Candidacy for Teeth Whitening
While teeth whitening is the premier cosmetic dental treatment in the U.S. and considered to be extremely safe, a small number of people are not suitable for whitening treatment. This is either due to medical reasons, or because whitening is highly unlikely to be able to create the result desired by the patient.
Who are the best candidates for teeth whitening?
The best candidates for teeth whitening are those individuals who have healthy teeth and gums, zero or minimal fillings, and light to medium staining. Yellow-toned stains are easier to remove and give an overall better result.
Which people do not make good candidates for teeth whitening?
The people who do not make good candidates for teeth whitening include:
Children (Under 16s). The pulp chamber/nerve of the tooth is enlarged until around the age of 16, and teeth whitening agents could irritate it or cause it to become sensitive.
Pregnant or breastfeeding women. There is not enough research into the effect of teeth whitening on unborn babies, or babies who are still being breastfed. Therefore, at this time it is recommended that teeth whitening be avoided by all pregnant or breastfeeding women.
Sensitivities and allergies. Those people with sensitive teeth or gums, or those with receding gums, should ensure that they consult with their dentist before starting any whitening treatment. Any person with allergies to peroxide should avoid whitening products that contain bleach.
Those with fillings, crowns and other restorative work. Tooth-colored fillings and resin composite material used in dental work do not whiten, and therefore using a whitening agent across a selection of teeth, some of which have had restorative work, can leave to uneven results. If possible you should bleach your teeth ahead of any work that needs to be done – but this does carry its own risks as whitening agents that leak into damaged teeth and gums can cause pain and infection. Alternatively, you can have any tooth-colored fillings replaced after the whitening process.
Those with gum disease, cavities, worn enamel and exposed roots. As we have said, if whitening solutions get into any existing areas of decay it can cause problems including pain, irritation and infection. Whitening will also not work on any exposed roots as they do not have an enamel layer.
Those with extreme or internal staining or darkening. Damage to the dentin or other internal areas of the tooth can cause irreversible darkening similar to a bruise within the tooth. Whitening only works on the enamel covering meaning it has no effect on any internal damage. Extreme staining can be almost impossible to shift, and the majority of patients who try teeth whitening on such stains find themselves disappointed with the overall result.

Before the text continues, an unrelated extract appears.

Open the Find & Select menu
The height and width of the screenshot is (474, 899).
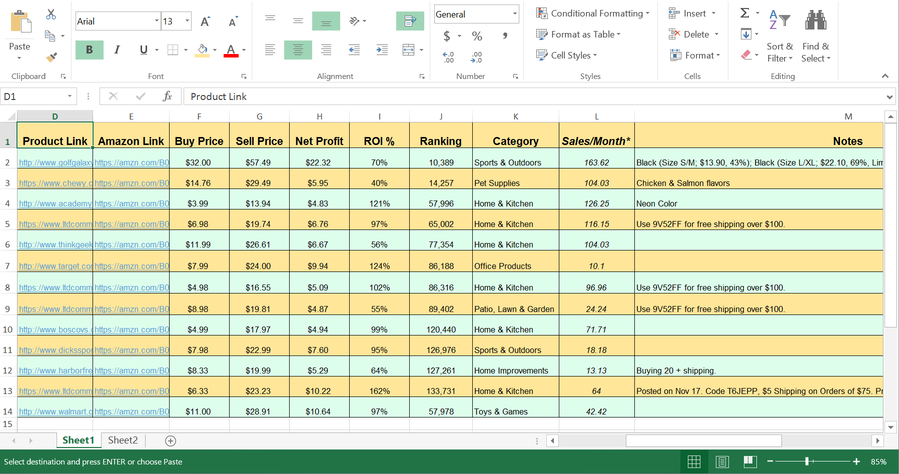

Teeth which have very thin enamel. Teeth that have been eroded away due to acid reflux or other conditions are impossible to whiten. The reason that they appear discolored is because the dentin in the middle of the tooth has begun to show through. The only solution for this type of darkening is veneers.
As with all cosmetic dentistry, we highly recommend that you speak to your dentist about your suitability for teeth whitening before you make a commitment.